- Directions for this task: The line containing "Collapse the Requests (4 items) group" and each line after it, through the final line of the data, are to be retyped exactly, with pictures left out.

- Data:
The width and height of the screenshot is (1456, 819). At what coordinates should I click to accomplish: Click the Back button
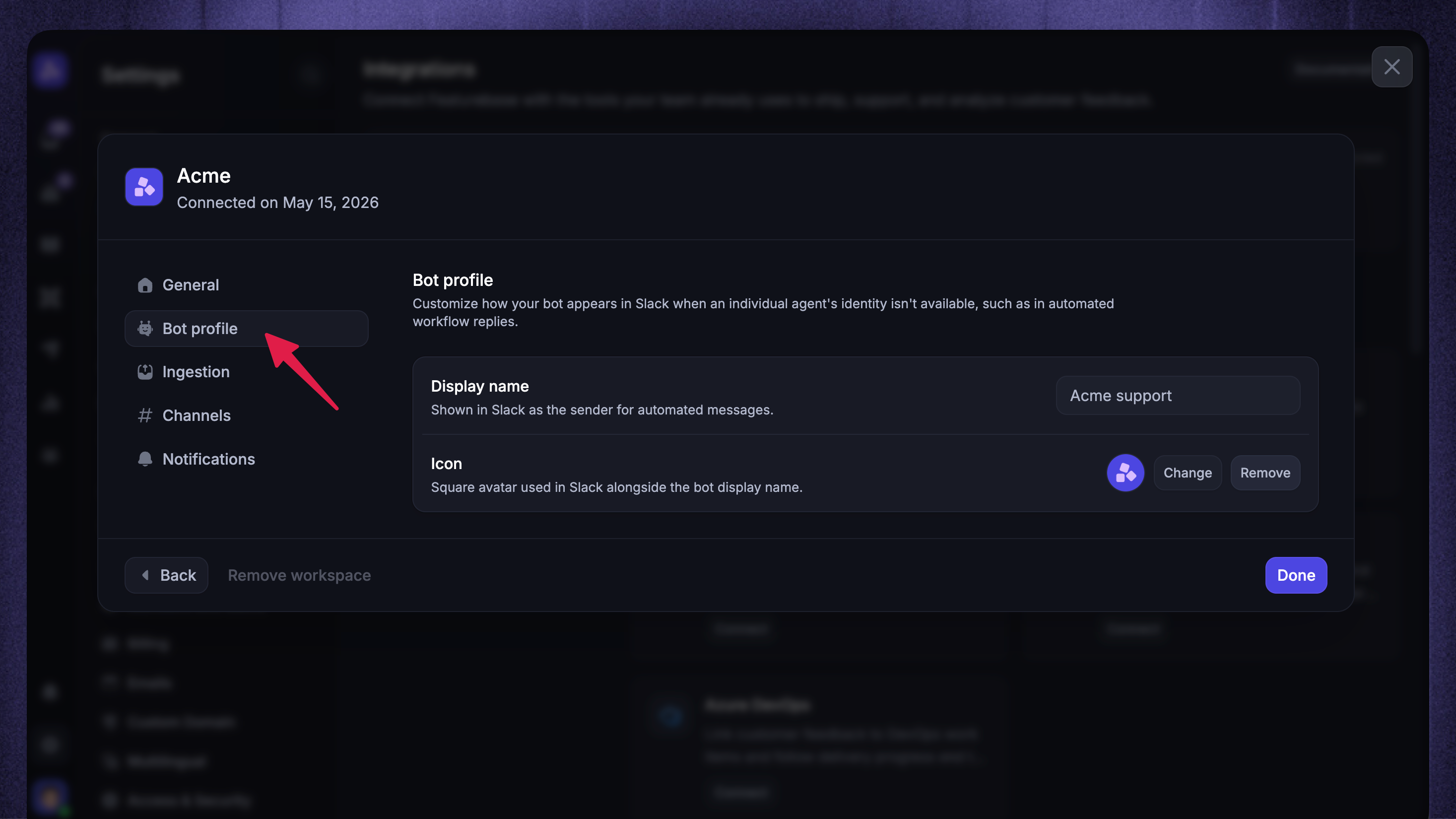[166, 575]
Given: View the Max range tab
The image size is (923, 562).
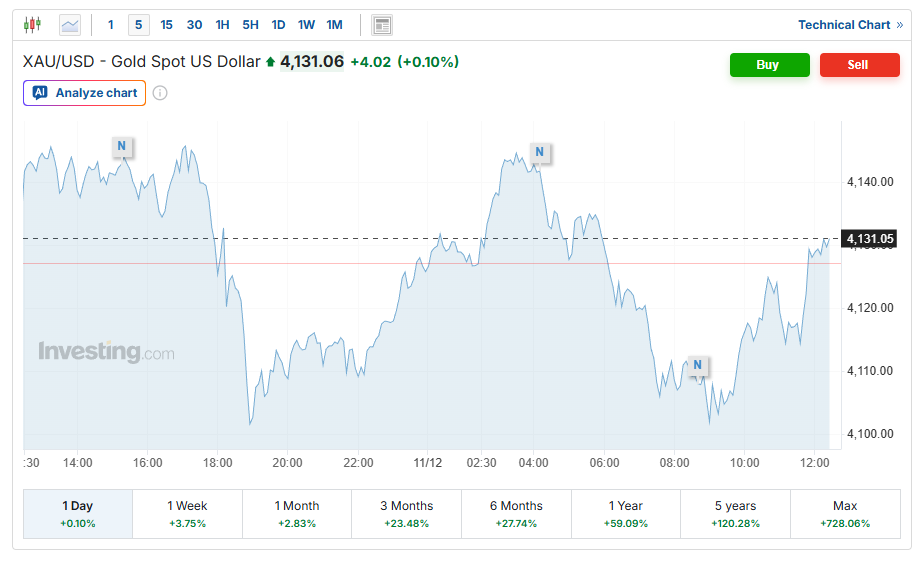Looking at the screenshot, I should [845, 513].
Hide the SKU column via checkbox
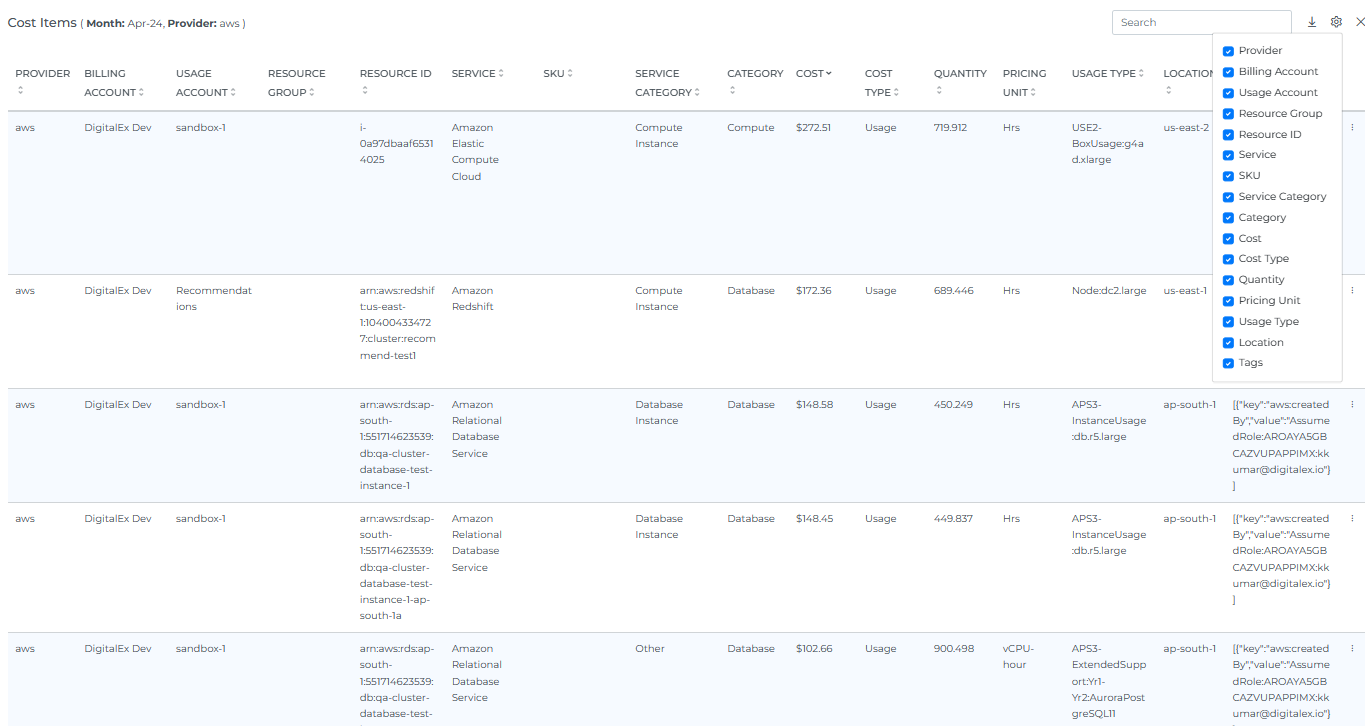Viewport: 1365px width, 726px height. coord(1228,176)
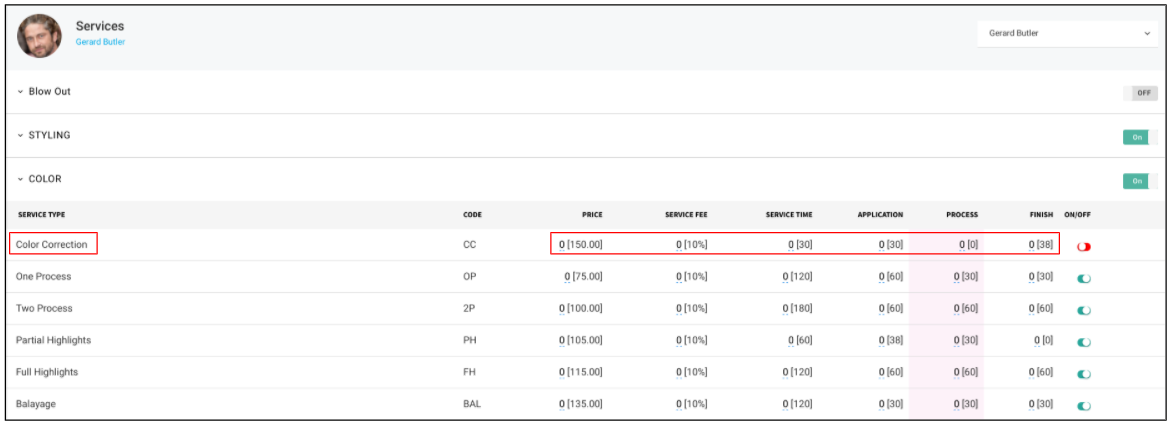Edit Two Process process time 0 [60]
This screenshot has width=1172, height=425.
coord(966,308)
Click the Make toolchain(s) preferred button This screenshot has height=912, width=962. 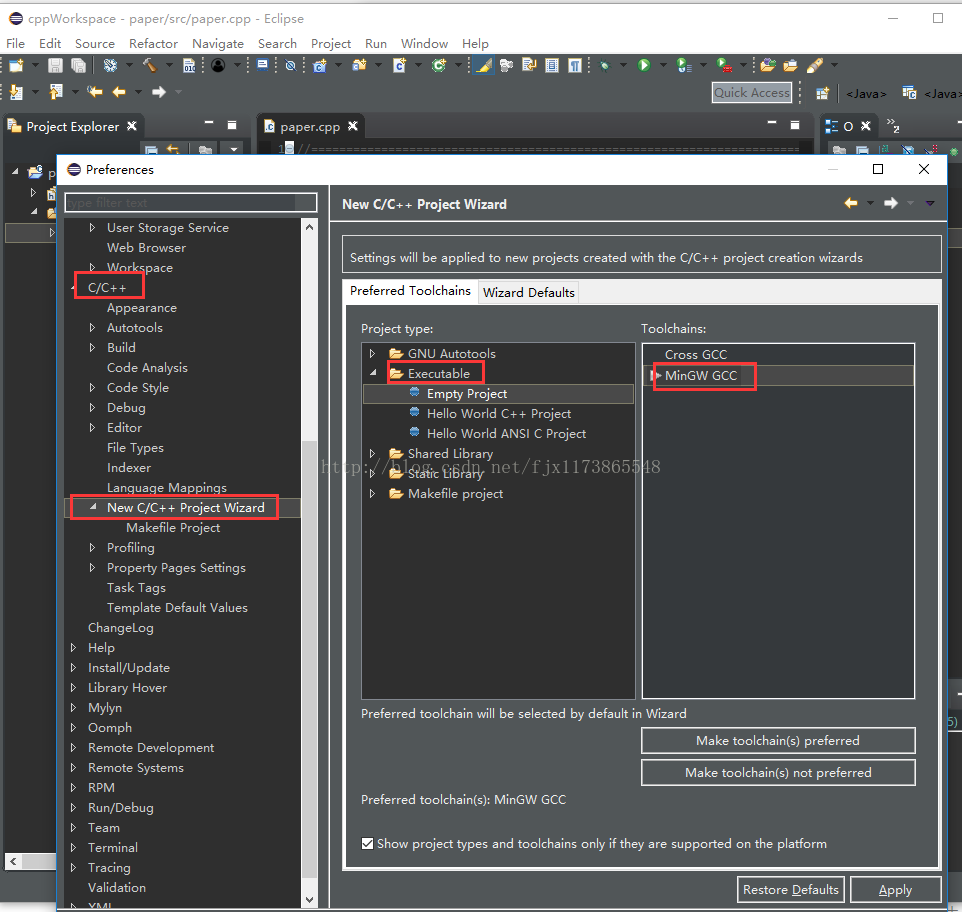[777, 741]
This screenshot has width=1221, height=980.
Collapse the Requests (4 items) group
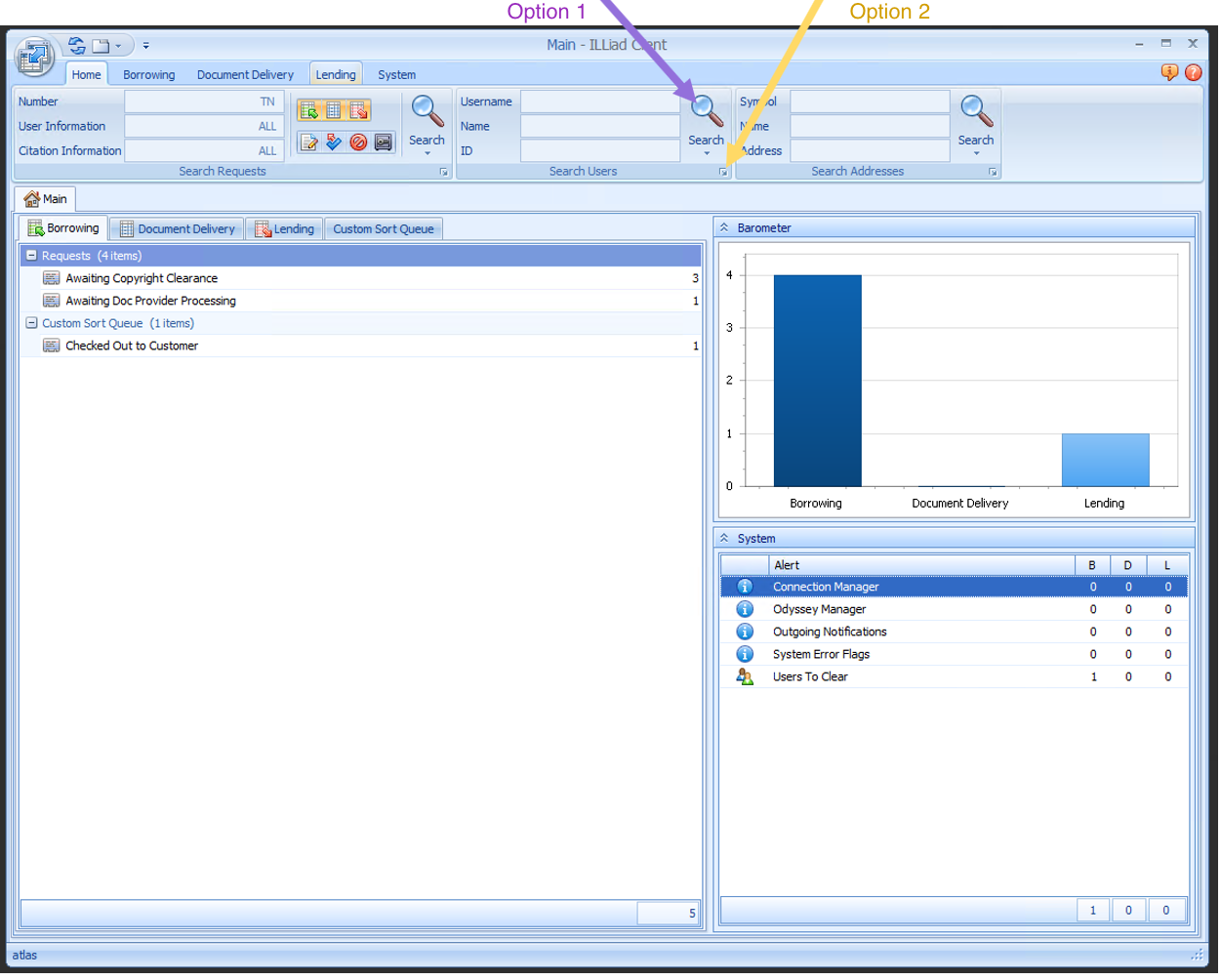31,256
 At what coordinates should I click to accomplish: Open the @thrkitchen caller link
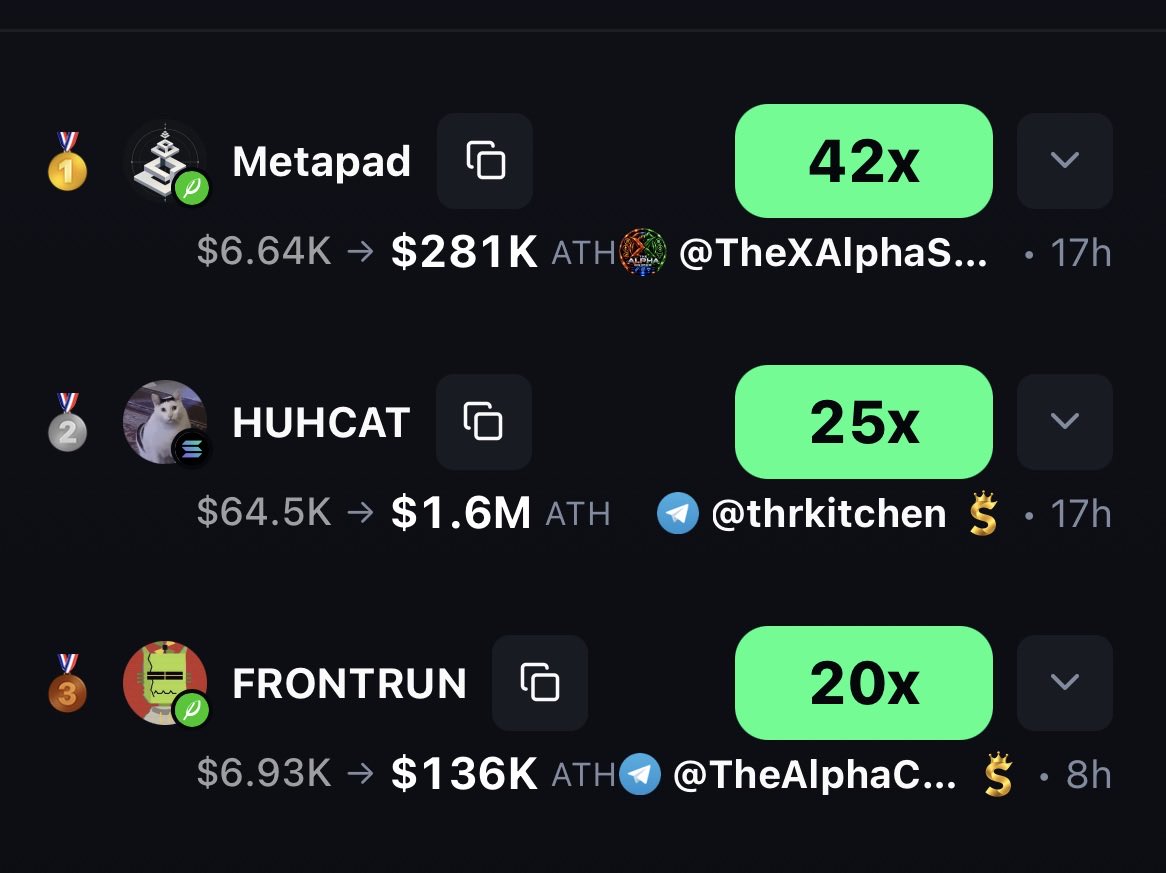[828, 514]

- Expected output:
Collapse the Requests (4 items) group
31,256
 At what coordinates should I click to accomplish: Open the @thrkitchen caller link
[828, 514]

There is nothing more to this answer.